Ce film réalisé par Akinola Davies, qui a passé son enfance entre Londres et Lagos, dont le script a été écrit par Wale Davies, son frère, relate l’histoire d’une famille : Fola, le père, Bola, la mère, Olaremi, 11 ans et Akinola 8 ans qui s’est déroulée, en une seule journée, le 12 juin 1993 à Lagos. Il a été récompensé de la caméra d’or au festival de Cannes 2025 et par le Bafta du meilleur film.
Au début du film, les enfants, qui voient rarement leur père qui travaillent à Lagos, jouent seuls à la maison car leur mère est partie travailler au village.
Ce dimanche, leur père est venu leur rendre visite et décide de les emmener à Lagos car il doit récupérer des arriérés de salaire mais c’est aussi jour d’élection présidentielle dans un pays où règne, à cette époque, une instabilité politique chronique.

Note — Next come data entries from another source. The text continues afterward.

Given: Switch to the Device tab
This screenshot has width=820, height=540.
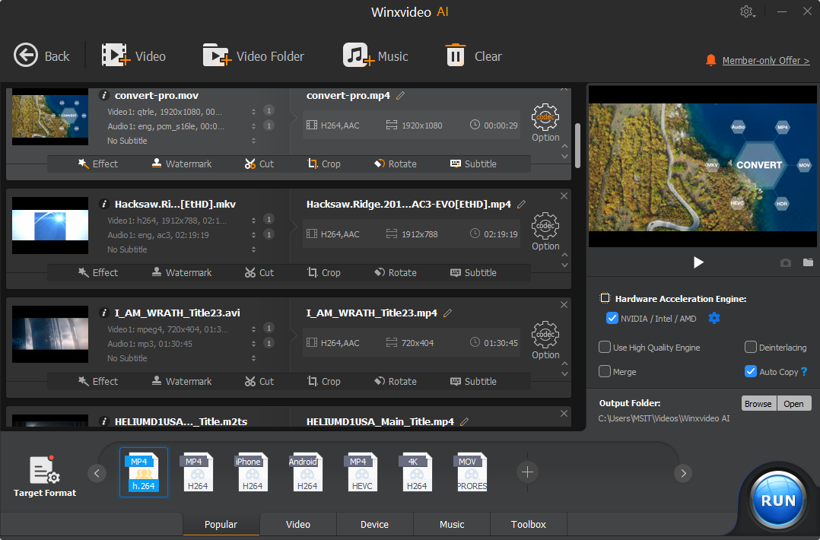Looking at the screenshot, I should tap(374, 524).
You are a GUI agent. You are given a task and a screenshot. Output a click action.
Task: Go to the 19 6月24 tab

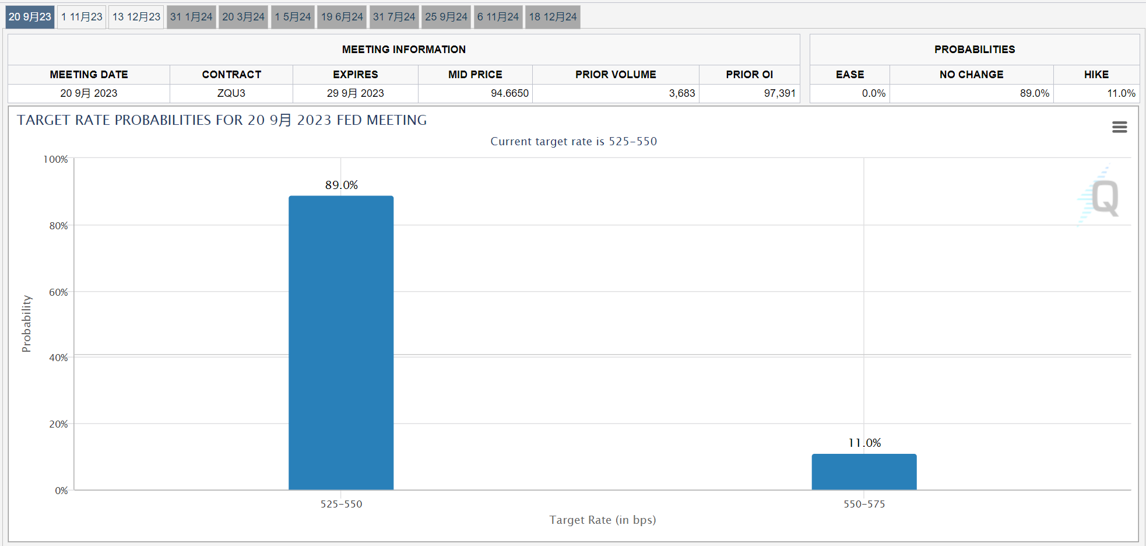(x=342, y=17)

Leur parcours est semé d’embuches car le bus qui les emmène en ville tombe en panne d’essence. Ils doivent faire du stop pour se faire emmener et du moto-taxi dans la ville. Fola se présente à son travail mais le patron n’est pas là pour lui régler ses arriérés de salaire. A la suite des conseils du contremaître, ils partent visiter la ville : rencontrent leur tante, vont visiter le quartier où Fola et Bola vivaient lorsqu’ils étaient jeunes, profitent de la ville, vont à la plage et fêter la naissance des jumeaux du contremaître dans un bar où Fola est connu et où il retrouve des amis inconnus de ses enfants, particulièrement une femme qui permet à l’aîné de comprendre la situation ambiguë du père.

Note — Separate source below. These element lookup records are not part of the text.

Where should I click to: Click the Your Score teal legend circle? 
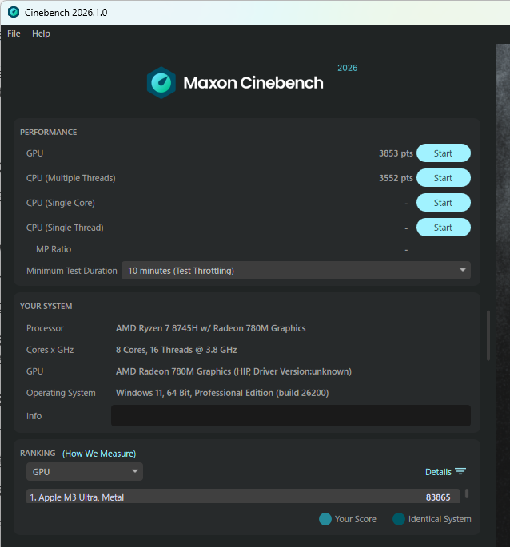pyautogui.click(x=325, y=519)
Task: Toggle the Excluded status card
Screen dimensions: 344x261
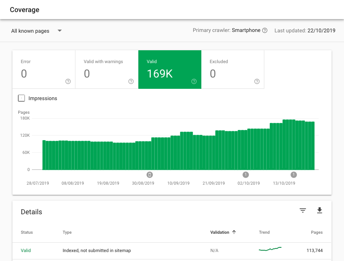Action: [x=232, y=69]
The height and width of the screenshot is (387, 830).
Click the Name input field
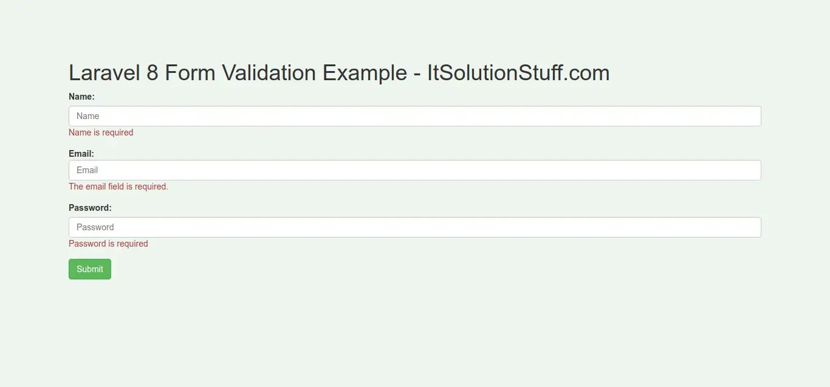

En fin de journée, les élections présidentielles sont annulées par le gouvernement. Les émeutes débutent et Fola doit repartir au village avec ses enfants sans avoir récupéré son salaire. Le retour est difficile, les policiers sont nerveux, un policier le reconnait et voudrait le tuer.
L’aventure se termine, malheureusement, par l’enterrement chrétien de Fola où les enfants et Bola sont penchés sur le cercueil qui est suivi pendant la cérémonie par toute la population du village. Le fils aîné à qui Fola a demandé de prendre soin de son petit frère, se souviendra longtemps de cette journée si particulière et son père dans ses rêves.

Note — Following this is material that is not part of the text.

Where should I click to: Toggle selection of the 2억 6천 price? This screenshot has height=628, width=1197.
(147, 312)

Un jour avec mon père est filmé à hauteur d’enfant, ce qui lui donne un charme indéniable, avec des plans courts qui permettent de changer fréquemment la focalisation du récit et ainsi la ville de Lagos devient un personnage à part entière. Ces plans courts permettent de mieux comprendre l’atmosphère, la situation des différents protagonistes ainsi que les sentiments des différents personnages.

Un film que je vous engage à aller voir.